• _Required work_: In the data below, find the line that contains "Task: Toggle the image stabilization OFF icon" and the line that contains "has width=1326, height=651.". Copy both, plus every line between them, exactly.

• _Records for this task_:
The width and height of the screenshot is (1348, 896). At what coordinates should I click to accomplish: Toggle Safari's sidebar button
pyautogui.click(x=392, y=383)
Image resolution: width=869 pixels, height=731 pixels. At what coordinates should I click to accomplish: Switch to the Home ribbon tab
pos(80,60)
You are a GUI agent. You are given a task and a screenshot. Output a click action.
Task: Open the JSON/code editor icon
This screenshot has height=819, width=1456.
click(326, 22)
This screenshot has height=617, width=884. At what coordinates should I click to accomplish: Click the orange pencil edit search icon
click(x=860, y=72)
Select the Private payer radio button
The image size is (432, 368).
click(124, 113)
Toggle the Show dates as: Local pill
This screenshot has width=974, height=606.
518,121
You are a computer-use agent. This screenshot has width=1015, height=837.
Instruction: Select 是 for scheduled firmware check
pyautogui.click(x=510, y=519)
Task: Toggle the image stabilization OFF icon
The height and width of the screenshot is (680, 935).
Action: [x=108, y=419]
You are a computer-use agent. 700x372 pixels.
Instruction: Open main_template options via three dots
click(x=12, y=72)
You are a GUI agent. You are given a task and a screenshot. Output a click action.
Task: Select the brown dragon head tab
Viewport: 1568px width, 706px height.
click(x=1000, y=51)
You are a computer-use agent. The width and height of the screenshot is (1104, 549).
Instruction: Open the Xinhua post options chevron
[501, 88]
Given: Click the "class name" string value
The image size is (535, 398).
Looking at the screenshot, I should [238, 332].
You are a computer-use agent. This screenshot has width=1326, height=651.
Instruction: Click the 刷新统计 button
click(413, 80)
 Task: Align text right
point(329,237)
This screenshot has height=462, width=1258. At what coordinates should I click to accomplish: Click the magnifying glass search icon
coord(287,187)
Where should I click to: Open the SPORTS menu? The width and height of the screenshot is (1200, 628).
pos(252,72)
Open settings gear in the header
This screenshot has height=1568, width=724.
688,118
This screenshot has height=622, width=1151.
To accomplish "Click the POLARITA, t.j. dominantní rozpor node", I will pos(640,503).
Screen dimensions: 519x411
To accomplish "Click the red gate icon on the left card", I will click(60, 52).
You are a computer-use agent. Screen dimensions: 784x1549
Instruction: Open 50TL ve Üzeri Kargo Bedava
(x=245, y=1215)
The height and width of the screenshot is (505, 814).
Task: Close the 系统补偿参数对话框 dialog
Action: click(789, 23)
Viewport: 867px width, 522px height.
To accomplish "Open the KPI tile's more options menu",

• _Final answer_:
Task: Toggle the image stabilization OFF icon
The height and width of the screenshot is (680, 935).
Action: [x=108, y=419]
You are a computer-use agent. 700x372 pixels.
Instruction: Open main_template options via three dots
click(x=12, y=72)
You are a GUI agent. You are given a task and a screenshot. Output a click action.
Task: Select the brown dragon head tab
Viewport: 1568px width, 706px height.
click(x=1000, y=51)
You are a computer-use agent. The width and height of the screenshot is (1104, 549).
Instruction: Open the Xinhua post options chevron
[501, 88]
Given: Click the "class name" string value
The image size is (535, 398).
Looking at the screenshot, I should [238, 332].
You are a computer-use agent. This screenshot has width=1326, height=651.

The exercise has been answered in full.